On Thu, Aug 22, 2024 at 11:02 jian he <jian.universality@gmail.com> wrote:
On Tue, Jul 30, 2024 at 12:59 PM Amit Langote <amitlangote09@gmail.com> wrote:
>
> Hi,
>
> On Fri, Jul 26, 2024 at 11:19 PM jian he <jian.universality@gmail.com> wrote:
> > On Fri, Jul 26, 2024 at 4:53 PM Amit Langote <amitlangote09@gmail.com> wrote:
> > >
> > >
> > > Pushed 0003-0005 ahead of 0001-0002. Will try to push them over the
> > > weekend. Rebased for now.
>
> Pushed them now.
>
> > {
> > ...
> > /*
> > * For expression nodes that support soft errors. Should be set to NULL
> > * before calling ExecInitExprRec() if the caller wants errors thrown.
> > */
> > ErrorSaveContext *escontext;
> > } ExprState;
> >
> > i believe by default makeNode will set escontext to NULL.
> > So the comment should be, if you want to catch the soft errors, make
> > sure the escontext pointing to an allocated ErrorSaveContext.
> > or maybe just say, default is NULL.
> >
> > Otherwise, the original comment's meaning feels like: we need to
> > explicitly set it to NULL
> > for certain operations, which I believe is false?
>
> OK, I'll look into updating this.
>
> > struct
> > {
> > Oid targettype;
> > int32 targettypmod;
> > bool omit_quotes;
> > bool exists_coerce;
> > bool exists_cast_to_int;
> > bool check_domain;
> > void *json_coercion_cache;
> > ErrorSaveContext *escontext;
> > } jsonexpr_coercion;
> > do we need to comment that "check_domain" is only used for JSON_EXISTS_OP?
>
> I've renamed it to exists_check_domain and added a comment that
> exists_* fields are relevant only for JSON_EXISTS_OP.
>
> > json_behavior_type:
> > ERROR_P { $$ = JSON_BEHAVIOR_ERROR; }
> > | NULL_P { $$ = JSON_BEHAVIOR_NULL; }
> > | TRUE_P { $$ = JSON_BEHAVIOR_TRUE; }
> > | FALSE_P { $$ = JSON_BEHAVIOR_FALSE; }
> > | UNKNOWN { $$ = JSON_BEHAVIOR_UNKNOWN; }
> > | EMPTY_P ARRAY { $$ = JSON_BEHAVIOR_EMPTY_ARRAY; }
> > | EMPTY_P OBJECT_P { $$ = JSON_BEHAVIOR_EMPTY_OBJECT; }
> > /* non-standard, for Oracle compatibility only */
> > | EMPTY_P { $$ = JSON_BEHAVIOR_EMPTY_ARRAY; }
> > ;
> >
> > EMPTY_P behaves the same as EMPTY_P ARRAY
> > so for function GetJsonBehaviorConst, the following "case
> > JSON_BEHAVIOR_EMPTY:" is wrong?
> >
> > case JSON_BEHAVIOR_NULL:
> > case JSON_BEHAVIOR_UNKNOWN:
> > case JSON_BEHAVIOR_EMPTY:
> > val = (Datum) 0;
> > isnull = true;
> > typid = INT4OID;
> > len = sizeof(int32);
> > isbyval = true;
> > break;
> >
> > also src/backend/utils/adt/ruleutils.c
> > if (jexpr->on_error->btype != JSON_BEHAVIOR_EMPTY)
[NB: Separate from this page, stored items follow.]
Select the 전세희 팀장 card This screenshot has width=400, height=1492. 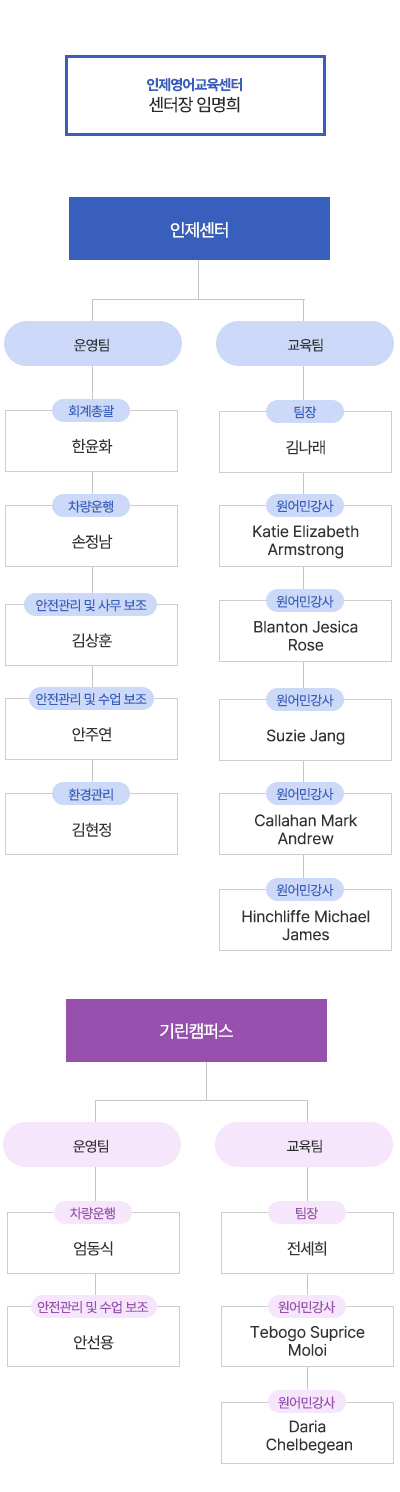tap(307, 1243)
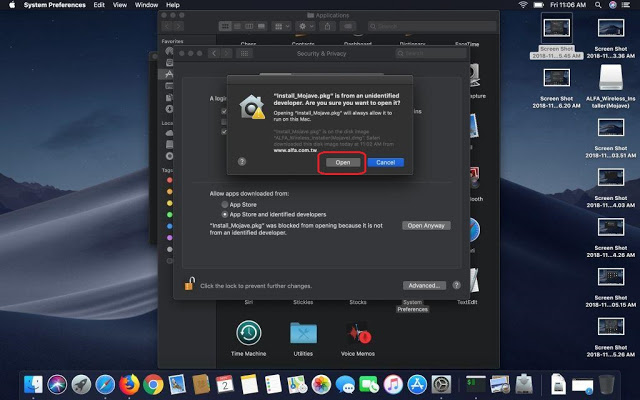This screenshot has width=640, height=400.
Task: Launch Voice Memos from Applications
Action: (x=357, y=333)
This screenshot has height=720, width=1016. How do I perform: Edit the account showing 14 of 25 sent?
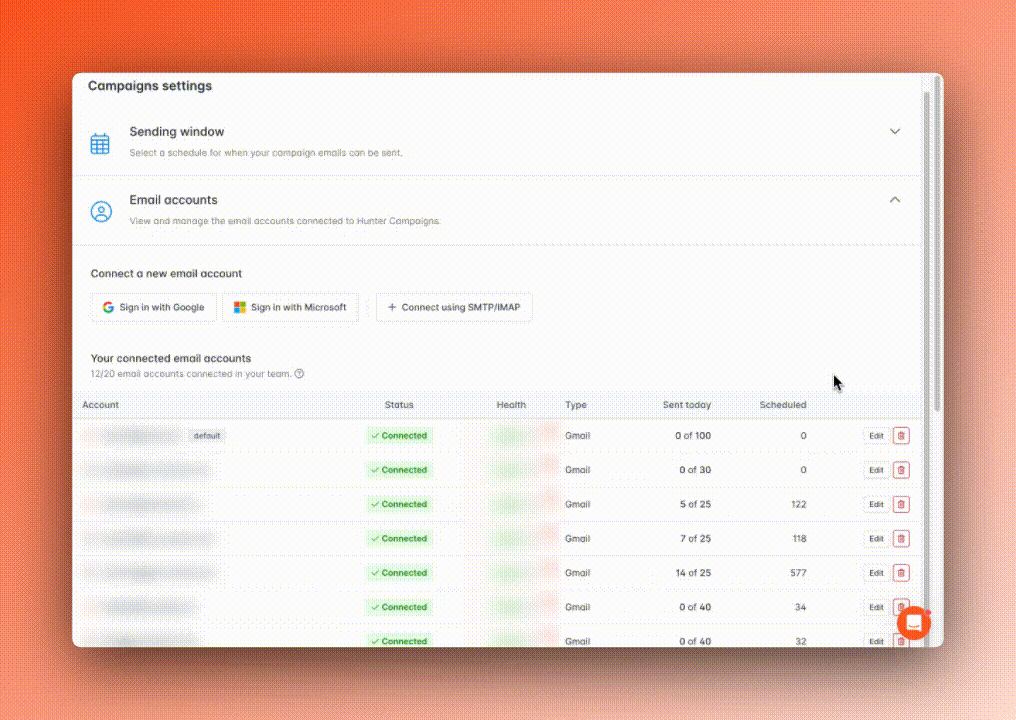point(876,573)
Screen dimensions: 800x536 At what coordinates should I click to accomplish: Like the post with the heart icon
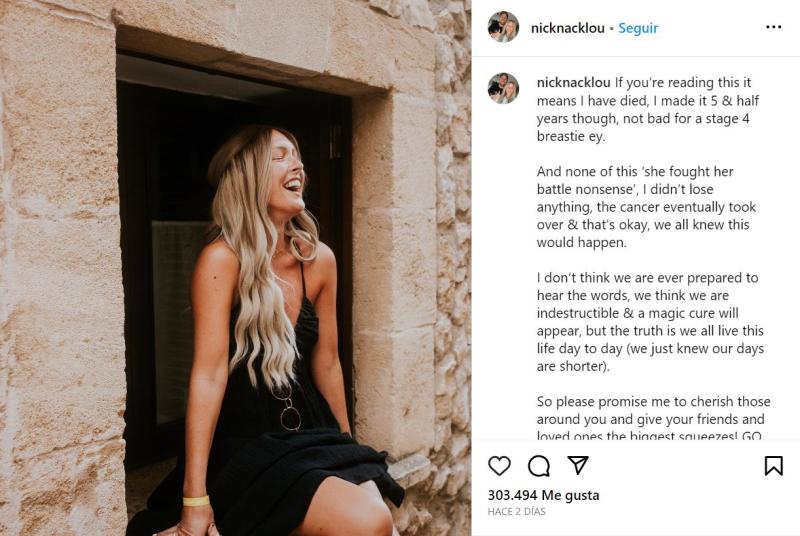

> > get_json_behavior(jexpr->on_error, context, "ERROR");
>
> Something like the attached makes sense? While this meaningfully
> changes the deparsing output, there is no behavior change for
> JsonTable top-level path execution. That's because the behavior when
> there's an error in the execution of the top-level path is to throw it
> or return an empty set, which is handled in jsonpath_exec.c, not
> execExprInterp.c.
>
hi amit.
seems you forgot to attach the patch?
Yeah, I had planned to look at this after my vacation earlier this month, but I context switched into working on another project and lost track of this. I’ll make some time next week to fix whatever remains go be fixed here. Thanks for the reminder.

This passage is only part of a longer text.